§ Problem
Return the lines below exactly, please, from the one containing "Click the Share button" through the last one, both included, and leave out any pictures.
_ _ _ _ _ _ _
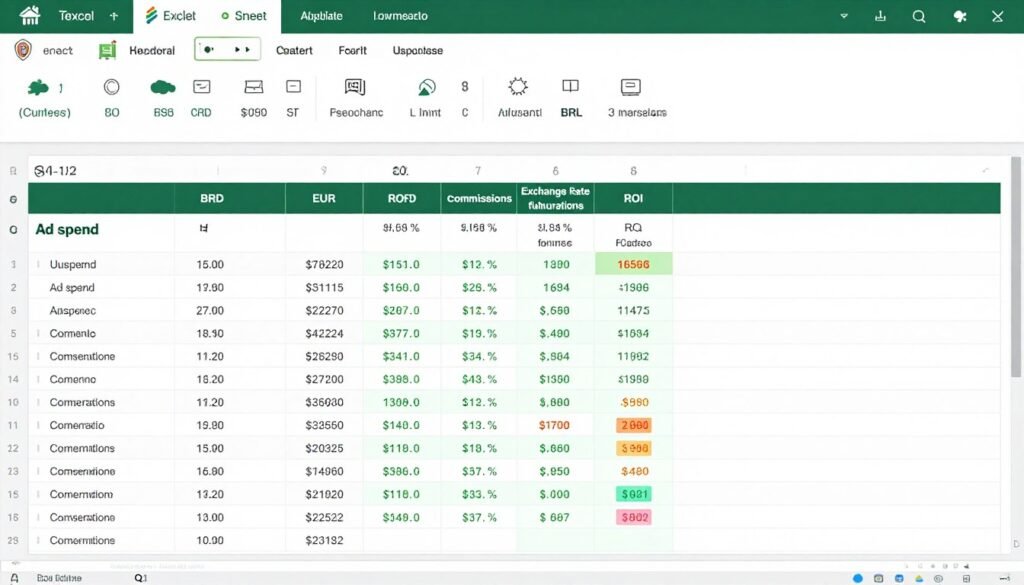Select the BS8 cloud sync icon
The width and height of the screenshot is (1024, 585).
tap(162, 88)
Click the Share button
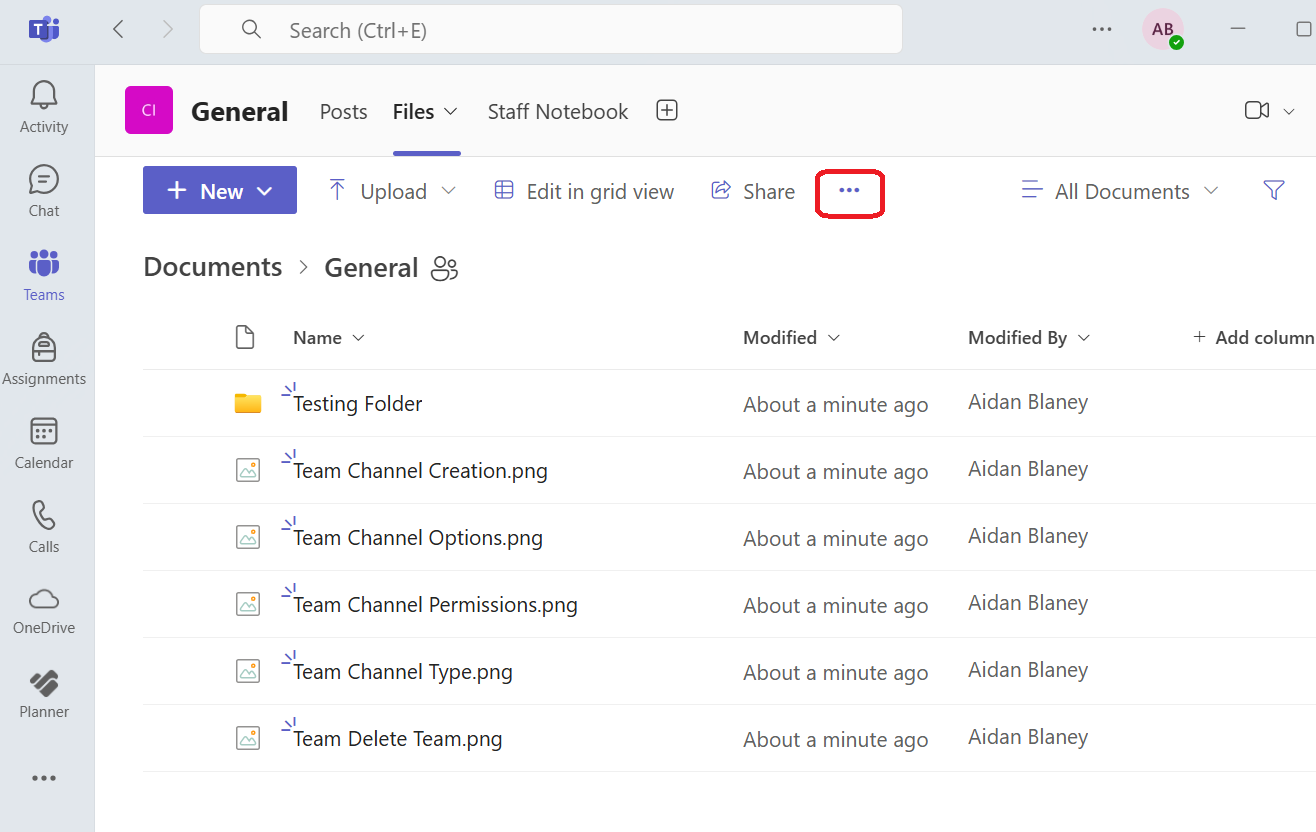 tap(752, 191)
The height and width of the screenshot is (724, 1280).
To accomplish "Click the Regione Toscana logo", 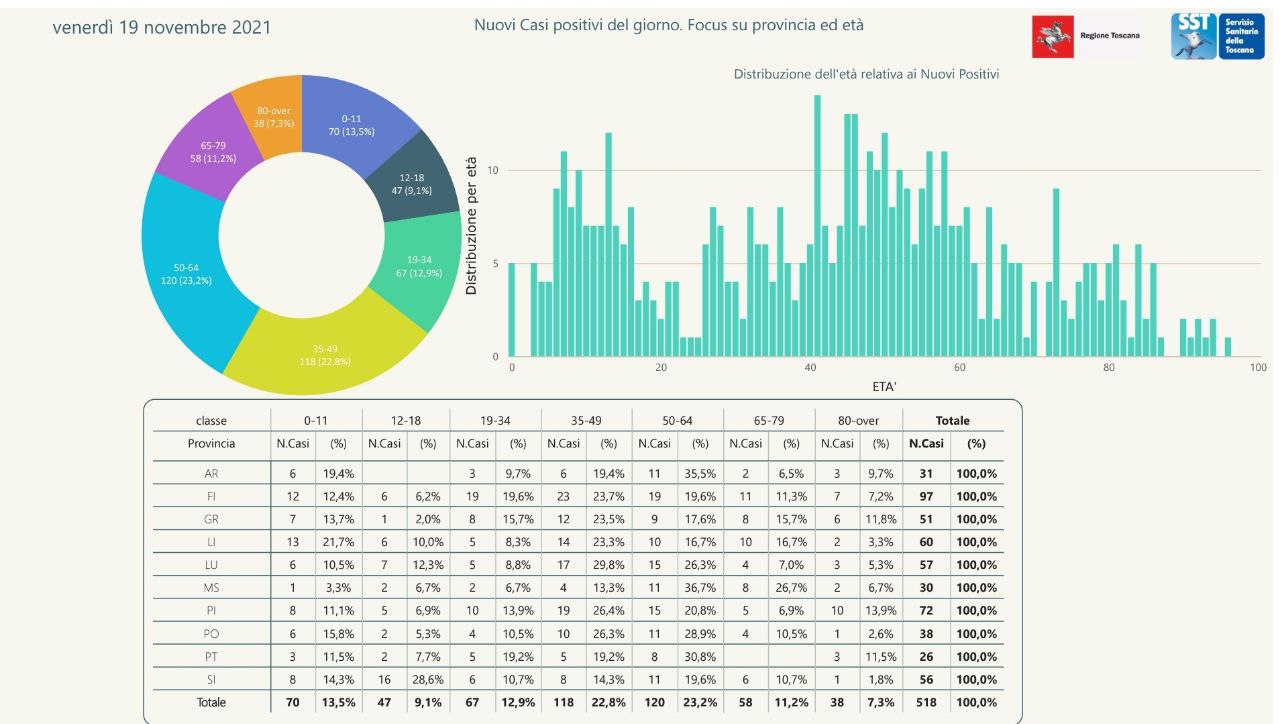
_ _ _ _ _ _ _
§ Solved exercise
Click the Share button
 tap(752, 191)
The height and width of the screenshot is (724, 1280).
To accomplish "Click the Regione Toscana logo", 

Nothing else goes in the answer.